**What you will do**
Copy the data exactly as it appears, and do not include any pictures.

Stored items

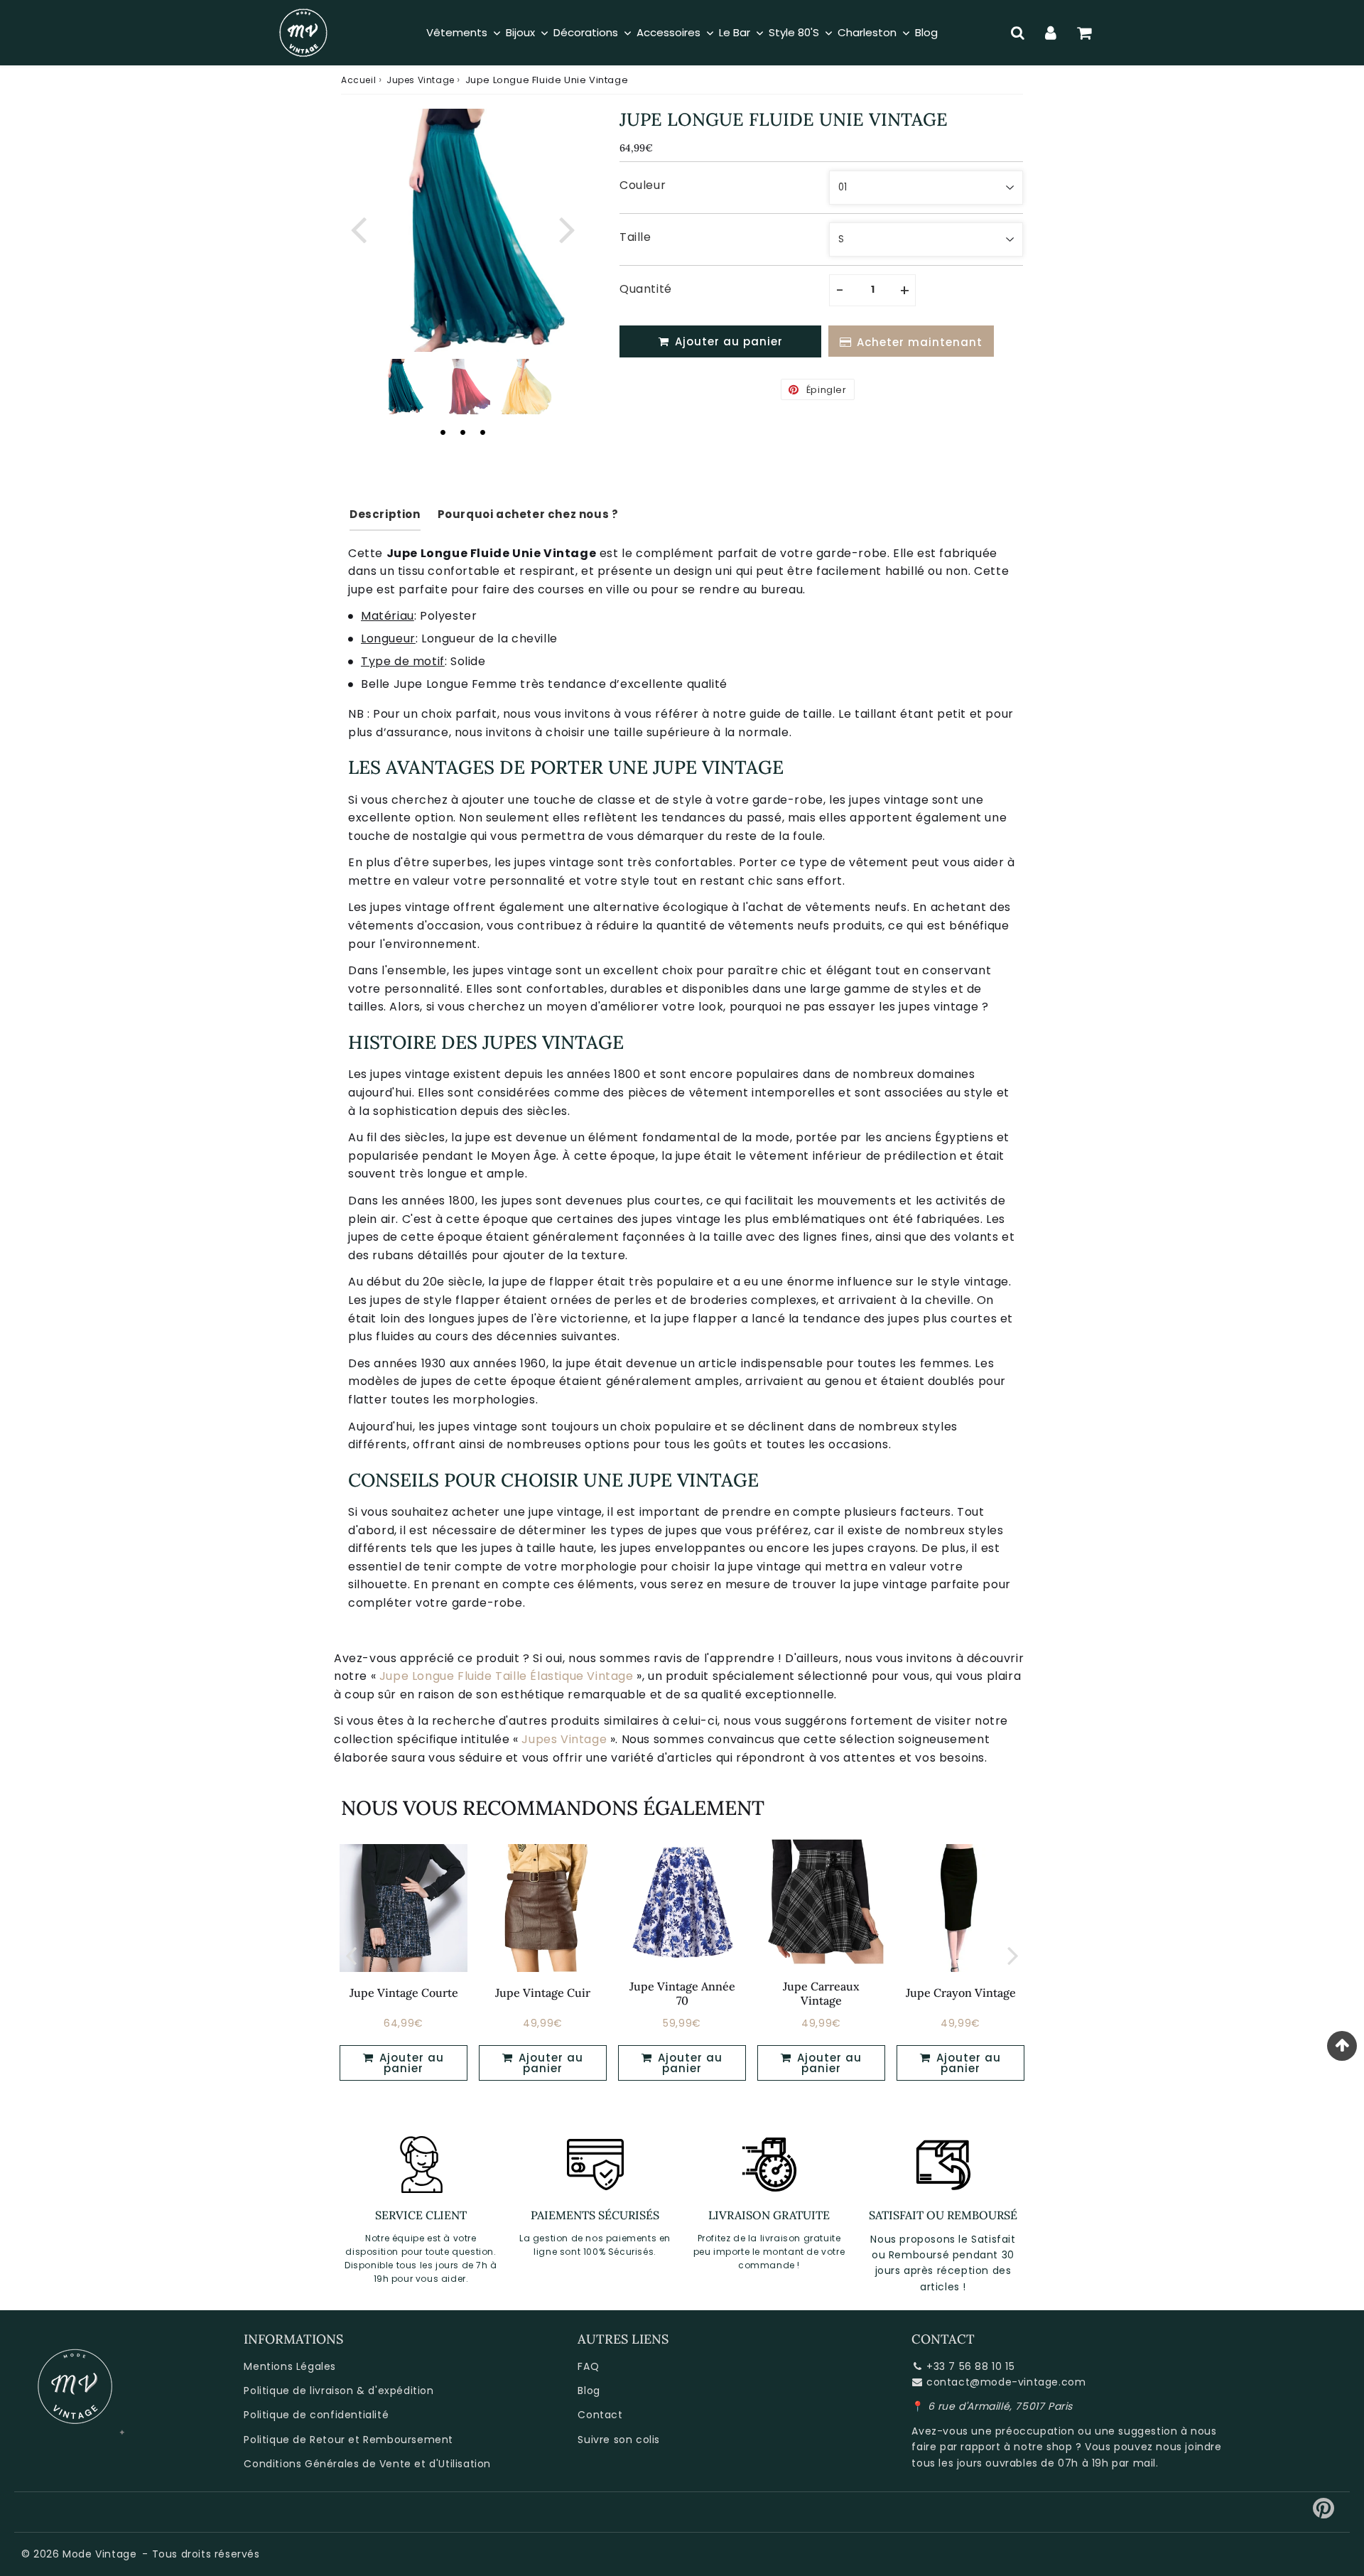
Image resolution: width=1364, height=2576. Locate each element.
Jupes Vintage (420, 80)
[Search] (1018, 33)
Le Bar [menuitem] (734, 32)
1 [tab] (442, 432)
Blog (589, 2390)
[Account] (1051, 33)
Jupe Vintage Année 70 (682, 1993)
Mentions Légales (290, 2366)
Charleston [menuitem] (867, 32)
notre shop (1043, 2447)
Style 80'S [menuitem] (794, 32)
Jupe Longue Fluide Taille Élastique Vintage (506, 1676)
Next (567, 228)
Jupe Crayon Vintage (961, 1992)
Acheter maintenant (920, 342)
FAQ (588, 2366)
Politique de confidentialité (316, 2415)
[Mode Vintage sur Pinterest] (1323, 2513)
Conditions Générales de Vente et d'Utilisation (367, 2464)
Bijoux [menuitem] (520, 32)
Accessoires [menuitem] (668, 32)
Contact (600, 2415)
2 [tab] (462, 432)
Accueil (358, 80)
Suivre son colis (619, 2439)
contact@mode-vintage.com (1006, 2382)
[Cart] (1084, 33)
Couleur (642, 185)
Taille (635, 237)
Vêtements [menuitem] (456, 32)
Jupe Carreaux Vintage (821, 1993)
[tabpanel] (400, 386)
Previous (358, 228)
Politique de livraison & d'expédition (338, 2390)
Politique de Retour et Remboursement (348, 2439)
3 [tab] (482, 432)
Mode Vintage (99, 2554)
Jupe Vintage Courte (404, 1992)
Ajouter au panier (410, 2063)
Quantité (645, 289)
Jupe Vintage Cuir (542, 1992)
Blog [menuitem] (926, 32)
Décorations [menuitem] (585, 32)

**Solution to the exercise**
Image resolution: width=1364, height=2576. Locate each element.
Jupes Vintage (420, 80)
[Search] (1018, 33)
Le Bar [menuitem] (734, 32)
1 [tab] (442, 432)
Blog (589, 2390)
[Account] (1051, 33)
Jupe Vintage Année 70 (682, 1993)
Mentions Légales (290, 2366)
Charleston [menuitem] (867, 32)
notre shop (1043, 2447)
Style 80'S [menuitem] (794, 32)
Jupe Longue Fluide Taille Élastique Vintage (506, 1676)
Next (567, 228)
Jupe Crayon Vintage (961, 1992)
Acheter maintenant (920, 342)
FAQ (588, 2366)
Politique de confidentialité (316, 2415)
[Mode Vintage sur Pinterest] (1323, 2513)
Conditions Générales de Vente et d'Utilisation (367, 2464)
Bijoux [menuitem] (520, 32)
Accessoires [menuitem] (668, 32)
Contact (600, 2415)
2 [tab] (462, 432)
Accueil (358, 80)
Suivre son colis (619, 2439)
contact@mode-vintage.com (1006, 2382)
[Cart] (1084, 33)
Couleur (642, 185)
Taille (635, 237)
Vêtements [menuitem] (456, 32)
Jupe Carreaux Vintage (821, 1993)
[tabpanel] (400, 386)
Previous (358, 228)
Politique de livraison & d'expédition (338, 2390)
Politique de Retour et Remboursement (348, 2439)
3 [tab] (482, 432)
Mode Vintage (99, 2554)
Jupe Vintage Courte (404, 1992)
Ajouter au panier (410, 2063)
Quantité (645, 289)
Jupe Vintage Cuir (542, 1992)
Blog [menuitem] (926, 32)
Décorations [menuitem] (585, 32)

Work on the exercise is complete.